Developed for World Bank World Bank Group

Discussion

1. Big data

Downloading large datasets

Perhaps the biggest challenge in this project was handling the tens of millions of images for each country. HV towers only become recognizable at about zoom 18 imagery (~0.5 meter/pixel resolution), which is a relatively high spatial resolution for commercially available satellite imagery. The cost associated with this high spatial resolution is that we were forced to handle a very large volume of tiles. Just the act of downloading the imagery from the Digital Globe Maps API was extremely computationally intensive. We ran tens of thousands of networking coroutines -- essentially lightweight threads each downloading a single image at a time -- in parallel. This was the only method we found to obtain the country-wide image sets in a reasonable amount of time. It also required us to keep track of which files had been downloaded to avoid wasting time and resources; at nearly a hundred million image tiles, tracking this process is no longer trivial. Standard operating systems will throw an error if you simply try to list or delete a folder with this many files.

For the next iteration, we will likely use AWS's Simple Queue Service (SQS) to tabulate all tiles that need downloading. Each entry will contain tile indices, which our downloading script can pull from asynchronously. Then, each entry in the queue is only removed if our downloading process sends back confirmation that it worked correctly. This should provide a fault tolerant and more efficient solution that could also scale if we needed to process more countries. It will also allow us to more easily download a portion of the total images. In many cases, the ML algorithm does not need to predict the entire country's images for the strings of HV towers to become visible to a human in an ML-generated map overlay. In the first iteration, the download script randomly skipped over images with a probability dependent on the desired download proportion (i.e., if we only wanted half of a country's images, we would set this skip probability to 0.5). Using SQS, we can randomly shuffle the queue once and then download the desired number of images directly instead of wasting computation in this skip procedure.

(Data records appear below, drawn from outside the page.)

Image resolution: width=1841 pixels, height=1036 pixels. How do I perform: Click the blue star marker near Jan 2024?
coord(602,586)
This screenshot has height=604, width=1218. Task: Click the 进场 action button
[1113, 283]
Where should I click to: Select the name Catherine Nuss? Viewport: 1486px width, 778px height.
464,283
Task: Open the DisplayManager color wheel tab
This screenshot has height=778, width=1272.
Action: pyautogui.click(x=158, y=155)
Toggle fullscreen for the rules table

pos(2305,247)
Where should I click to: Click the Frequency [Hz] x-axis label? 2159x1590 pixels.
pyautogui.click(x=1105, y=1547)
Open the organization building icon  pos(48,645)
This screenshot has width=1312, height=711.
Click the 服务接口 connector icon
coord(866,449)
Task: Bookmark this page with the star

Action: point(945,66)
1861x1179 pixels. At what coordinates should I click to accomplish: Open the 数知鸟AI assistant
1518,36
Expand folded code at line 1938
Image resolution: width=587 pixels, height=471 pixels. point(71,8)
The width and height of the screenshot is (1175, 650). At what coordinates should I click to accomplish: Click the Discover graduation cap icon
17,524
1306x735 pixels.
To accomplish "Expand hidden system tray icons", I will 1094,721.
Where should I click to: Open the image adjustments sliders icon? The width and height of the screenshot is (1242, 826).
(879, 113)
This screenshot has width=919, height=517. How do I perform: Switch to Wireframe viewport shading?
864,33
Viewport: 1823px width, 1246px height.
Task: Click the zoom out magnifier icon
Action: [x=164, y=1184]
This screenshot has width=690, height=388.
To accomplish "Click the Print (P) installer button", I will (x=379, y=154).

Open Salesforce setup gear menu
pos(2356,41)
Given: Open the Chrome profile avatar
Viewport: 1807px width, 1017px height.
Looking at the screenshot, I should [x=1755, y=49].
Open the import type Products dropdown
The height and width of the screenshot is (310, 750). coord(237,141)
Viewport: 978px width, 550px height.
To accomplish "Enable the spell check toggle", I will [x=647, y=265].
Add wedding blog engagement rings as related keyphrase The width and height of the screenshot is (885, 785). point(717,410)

Optimizing download and prediction speed

We also decided to download all imagery directly to AWS S3 for storage. This choice was useful in that we never had to request any imagery twice from the Digital Globe Maps API, and we had a full copy of all the data we intended to process. We also believed it was possible to rapidly transfer images from S3 to EC2 instances for the inference stage, which was dependent on GPU instances that are charged by the length of time that they're reserved.

However, the storing and accessing data on S3 was both costly and slow. There are set financial costs associated with the raw volume of stored data as well as costs for each file uploaded or downloaded to and from S3. But accessing stored data was more expensive than expected simply because of the sheer number of files that we were required to process. Additionally, the speed at which we could access stored data was much slower than expected. This likely occurred for two reasons: First, since S3 accesses files using a key-based system, any request for a subset of imagery (using asterisk wild cards for example) required the AWS servers to iterate over all keys to find the relevant subset; again, because of the large volume of files, this was surprisingly slow — in some cases, an S3 copy request could take 1-2 hours before the download even started. Second, the effective download speed (in Mbps) was also quite slow. We found there is a fixed overhead computational cost to initiating the download of a single file. As an practical example, this means that downloading one-thousand 1kb files is much slower than downloading one 1 Mb file. We found that transferring data from S3 to EC2 instances (for inference) was about 100x slower than AWS is capable of had the same data been stored as a single file.

Future efforts should attempt to avoid S3 and focus on methods of downloading imagery directly to EC2 instances immediately before prediction. The challenge here is to match the speed that images are downloaded with the speed of prediction. Currently, the download step is 2-5x slower depending on the GPU instance used for prediction. Download speed could be increased by finding a better method of requesting images (currently done via HTTP). It may also be possible to somehow construct super-images each made up of 25 or 100 individual tiles (in 5x5 or 10x10 squares, respectively) prior to downloading them. This would address some of those constant overhead and possibly reduce the effective per-image download time. Even something as simple as combining large groups of images into single zip files might help reduce the slowdowns we experienced.